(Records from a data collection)
● ● ● ● ●
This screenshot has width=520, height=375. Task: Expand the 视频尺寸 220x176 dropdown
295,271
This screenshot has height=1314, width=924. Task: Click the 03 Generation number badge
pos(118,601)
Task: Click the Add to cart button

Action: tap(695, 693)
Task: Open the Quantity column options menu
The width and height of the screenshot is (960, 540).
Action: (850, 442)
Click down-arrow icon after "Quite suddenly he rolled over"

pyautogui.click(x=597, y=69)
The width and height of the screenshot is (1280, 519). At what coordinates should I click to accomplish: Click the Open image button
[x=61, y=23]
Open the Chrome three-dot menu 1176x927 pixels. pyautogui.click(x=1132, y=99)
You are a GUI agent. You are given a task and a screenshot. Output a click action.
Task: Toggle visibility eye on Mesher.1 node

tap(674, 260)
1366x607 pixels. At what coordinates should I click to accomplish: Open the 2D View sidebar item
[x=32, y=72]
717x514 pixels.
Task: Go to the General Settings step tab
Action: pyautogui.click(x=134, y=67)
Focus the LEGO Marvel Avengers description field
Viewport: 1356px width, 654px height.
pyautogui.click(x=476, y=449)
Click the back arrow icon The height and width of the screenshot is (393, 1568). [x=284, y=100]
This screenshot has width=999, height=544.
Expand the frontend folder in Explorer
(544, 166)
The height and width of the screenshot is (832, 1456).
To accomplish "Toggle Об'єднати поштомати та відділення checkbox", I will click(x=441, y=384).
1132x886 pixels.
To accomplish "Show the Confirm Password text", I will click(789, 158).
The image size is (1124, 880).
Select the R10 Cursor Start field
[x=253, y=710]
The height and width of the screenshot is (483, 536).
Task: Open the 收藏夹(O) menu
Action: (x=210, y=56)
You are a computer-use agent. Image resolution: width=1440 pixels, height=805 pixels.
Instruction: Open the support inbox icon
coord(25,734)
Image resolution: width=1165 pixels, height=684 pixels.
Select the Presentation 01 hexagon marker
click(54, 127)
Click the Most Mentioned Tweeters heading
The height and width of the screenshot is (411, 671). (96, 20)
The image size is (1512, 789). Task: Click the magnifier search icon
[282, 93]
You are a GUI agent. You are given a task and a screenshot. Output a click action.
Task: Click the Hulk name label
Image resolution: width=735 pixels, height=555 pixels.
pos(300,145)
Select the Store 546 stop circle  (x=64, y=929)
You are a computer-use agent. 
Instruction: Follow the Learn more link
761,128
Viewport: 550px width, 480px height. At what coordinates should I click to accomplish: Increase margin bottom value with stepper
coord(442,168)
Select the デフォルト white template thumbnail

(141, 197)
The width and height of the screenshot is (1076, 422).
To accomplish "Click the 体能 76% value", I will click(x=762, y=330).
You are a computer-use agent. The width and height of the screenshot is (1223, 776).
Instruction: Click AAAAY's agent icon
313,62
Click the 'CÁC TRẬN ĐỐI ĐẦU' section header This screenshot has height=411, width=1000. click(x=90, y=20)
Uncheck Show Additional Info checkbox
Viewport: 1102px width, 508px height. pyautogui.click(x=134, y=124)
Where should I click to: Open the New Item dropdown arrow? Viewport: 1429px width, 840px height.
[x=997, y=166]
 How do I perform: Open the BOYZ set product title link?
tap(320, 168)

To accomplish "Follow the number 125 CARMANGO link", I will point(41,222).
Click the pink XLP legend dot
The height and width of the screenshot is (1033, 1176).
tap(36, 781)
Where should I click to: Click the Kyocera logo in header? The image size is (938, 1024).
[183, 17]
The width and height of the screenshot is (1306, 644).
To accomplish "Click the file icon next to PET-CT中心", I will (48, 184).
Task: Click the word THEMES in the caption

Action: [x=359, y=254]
● ● ● ● ●
Requirement:
Each entry shown above should be transcribed exactly as written.

Written answer:
This screenshot has width=520, height=375. Task: Expand the 视频尺寸 220x176 dropdown
295,271
This screenshot has height=1314, width=924. Task: Click the 03 Generation number badge
pos(118,601)
Task: Click the Add to cart button

Action: tap(695, 693)
Task: Open the Quantity column options menu
The width and height of the screenshot is (960, 540).
Action: (850, 442)
Click down-arrow icon after "Quite suddenly he rolled over"

pyautogui.click(x=597, y=69)
The width and height of the screenshot is (1280, 519). At what coordinates should I click to accomplish: Click the Open image button
[x=61, y=23]
Open the Chrome three-dot menu 1176x927 pixels. pyautogui.click(x=1132, y=99)
You are a GUI agent. You are given a task and a screenshot. Output a click action.
Task: Toggle visibility eye on Mesher.1 node

tap(674, 260)
1366x607 pixels. At what coordinates should I click to accomplish: Open the 2D View sidebar item
[x=32, y=72]
717x514 pixels.
Task: Go to the General Settings step tab
Action: pyautogui.click(x=134, y=67)
Focus the LEGO Marvel Avengers description field
Viewport: 1356px width, 654px height.
pyautogui.click(x=476, y=449)
Click the back arrow icon The height and width of the screenshot is (393, 1568). [x=284, y=100]
This screenshot has width=999, height=544.
Expand the frontend folder in Explorer
(544, 166)
The height and width of the screenshot is (832, 1456).
To accomplish "Toggle Об'єднати поштомати та відділення checkbox", I will click(x=441, y=384).
1132x886 pixels.
To accomplish "Show the Confirm Password text", I will click(789, 158).
The image size is (1124, 880).
Select the R10 Cursor Start field
[x=253, y=710]
The height and width of the screenshot is (483, 536).
Task: Open the 收藏夹(O) menu
Action: (x=210, y=56)
You are a computer-use agent. Image resolution: width=1440 pixels, height=805 pixels.
Instruction: Open the support inbox icon
coord(25,734)
Image resolution: width=1165 pixels, height=684 pixels.
Select the Presentation 01 hexagon marker
click(54, 127)
Click the Most Mentioned Tweeters heading
The height and width of the screenshot is (411, 671). (96, 20)
The image size is (1512, 789). Task: Click the magnifier search icon
[282, 93]
You are a GUI agent. You are given a task and a screenshot. Output a click action.
Task: Click the Hulk name label
Image resolution: width=735 pixels, height=555 pixels.
pos(300,145)
Select the Store 546 stop circle  (x=64, y=929)
You are a computer-use agent. 
Instruction: Follow the Learn more link
761,128
Viewport: 550px width, 480px height. At what coordinates should I click to accomplish: Increase margin bottom value with stepper
coord(442,168)
Select the デフォルト white template thumbnail

(141, 197)
The width and height of the screenshot is (1076, 422).
To accomplish "Click the 体能 76% value", I will click(x=762, y=330).
You are a computer-use agent. The width and height of the screenshot is (1223, 776).
Instruction: Click AAAAY's agent icon
313,62
Click the 'CÁC TRẬN ĐỐI ĐẦU' section header This screenshot has height=411, width=1000. click(x=90, y=20)
Uncheck Show Additional Info checkbox
Viewport: 1102px width, 508px height. pyautogui.click(x=134, y=124)
Where should I click to: Open the New Item dropdown arrow? Viewport: 1429px width, 840px height.
[x=997, y=166]
 How do I perform: Open the BOYZ set product title link?
tap(320, 168)

To accomplish "Follow the number 125 CARMANGO link", I will point(41,222).
Click the pink XLP legend dot
The height and width of the screenshot is (1033, 1176).
tap(36, 781)
Where should I click to: Click the Kyocera logo in header? The image size is (938, 1024).
[183, 17]
The width and height of the screenshot is (1306, 644).
To accomplish "Click the file icon next to PET-CT中心", I will (48, 184).
Task: Click the word THEMES in the caption

Action: [x=359, y=254]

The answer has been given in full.